In the teashop they looked at each other across the marble-topped table for several minutes without speaking. Then Middleton’s eyes filled and his voice thickened as he said: “Only about an hour or two ago I was thinking to myself that it’d make a nice change to go to the Savoy Hotel for lunch. . . . Never been inside the Savoy Hotel. I was going to take you shopping and buy up half Bond Street. Remember when we used to go for walks and look in the windows and pick out all the things we’d buy if we were rich? . . . I laid awake half last night thinking of all the things I was going to give you. Well, I can’t give you anything . . . but love . . . and you won’t get fat on that . . .”
“Dear, darling Ted! I don’t want anything else. And I don’t want to get fat. It’s the thought that counts,” said Louisa. “Don’t be downhearted, Teddykins; it was all a dream. Just a dream.”

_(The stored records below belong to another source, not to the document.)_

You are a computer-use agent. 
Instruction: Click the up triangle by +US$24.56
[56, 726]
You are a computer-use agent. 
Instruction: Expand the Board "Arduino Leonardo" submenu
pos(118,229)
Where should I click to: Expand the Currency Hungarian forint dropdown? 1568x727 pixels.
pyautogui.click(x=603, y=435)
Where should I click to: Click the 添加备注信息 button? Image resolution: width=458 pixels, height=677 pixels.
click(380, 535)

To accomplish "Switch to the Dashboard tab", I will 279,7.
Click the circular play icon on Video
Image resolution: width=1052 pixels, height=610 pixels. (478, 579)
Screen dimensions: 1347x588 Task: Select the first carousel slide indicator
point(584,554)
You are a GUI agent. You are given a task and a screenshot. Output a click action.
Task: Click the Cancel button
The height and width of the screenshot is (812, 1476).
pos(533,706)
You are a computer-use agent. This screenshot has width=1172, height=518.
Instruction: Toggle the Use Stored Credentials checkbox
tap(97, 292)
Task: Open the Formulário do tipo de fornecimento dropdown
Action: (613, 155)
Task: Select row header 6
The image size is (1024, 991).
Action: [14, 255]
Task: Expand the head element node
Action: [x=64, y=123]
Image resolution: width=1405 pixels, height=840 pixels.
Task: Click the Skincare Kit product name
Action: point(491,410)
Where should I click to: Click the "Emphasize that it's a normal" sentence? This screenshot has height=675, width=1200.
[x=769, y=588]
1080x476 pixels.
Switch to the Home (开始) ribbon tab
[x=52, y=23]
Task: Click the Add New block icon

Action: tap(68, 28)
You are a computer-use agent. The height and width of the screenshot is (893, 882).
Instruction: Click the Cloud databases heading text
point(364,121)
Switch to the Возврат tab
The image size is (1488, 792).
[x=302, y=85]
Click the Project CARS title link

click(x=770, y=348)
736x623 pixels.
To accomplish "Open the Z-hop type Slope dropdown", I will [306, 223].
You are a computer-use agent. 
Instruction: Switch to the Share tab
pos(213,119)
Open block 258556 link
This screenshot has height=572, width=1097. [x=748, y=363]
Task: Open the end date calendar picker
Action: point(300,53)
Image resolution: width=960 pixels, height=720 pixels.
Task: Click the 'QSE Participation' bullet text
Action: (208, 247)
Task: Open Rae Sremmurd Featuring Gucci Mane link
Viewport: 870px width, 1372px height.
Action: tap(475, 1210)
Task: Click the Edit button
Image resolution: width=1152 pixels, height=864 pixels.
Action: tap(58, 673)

Middleton said: “I wish it was all a dream, Louie. I wish to God it was. Don’t you see that I’m sunk, absolutely finished? Don’t you remember I cashed a cheque for twenty pounds? All right, I know, I know – you tried to stop me, and I wouldn’t let you, and it’s my fault, and I’m a damn fool, and I deserve everything I get. But why should you be the sufferer? Well, this is what’s going to happen, Louie: my cheque’ll come back, and the man in the pub’ll go to the office, as sure as fate, and I’ll be out in the street at a minute’s notice. And then what are we going to do? We’ll starve, that’s all, Louie. I shall have to go on the dole. And what about the baby? What about you? What are we going to do? I don’t know. Who could have played a trick like that on me? I can’t see why.”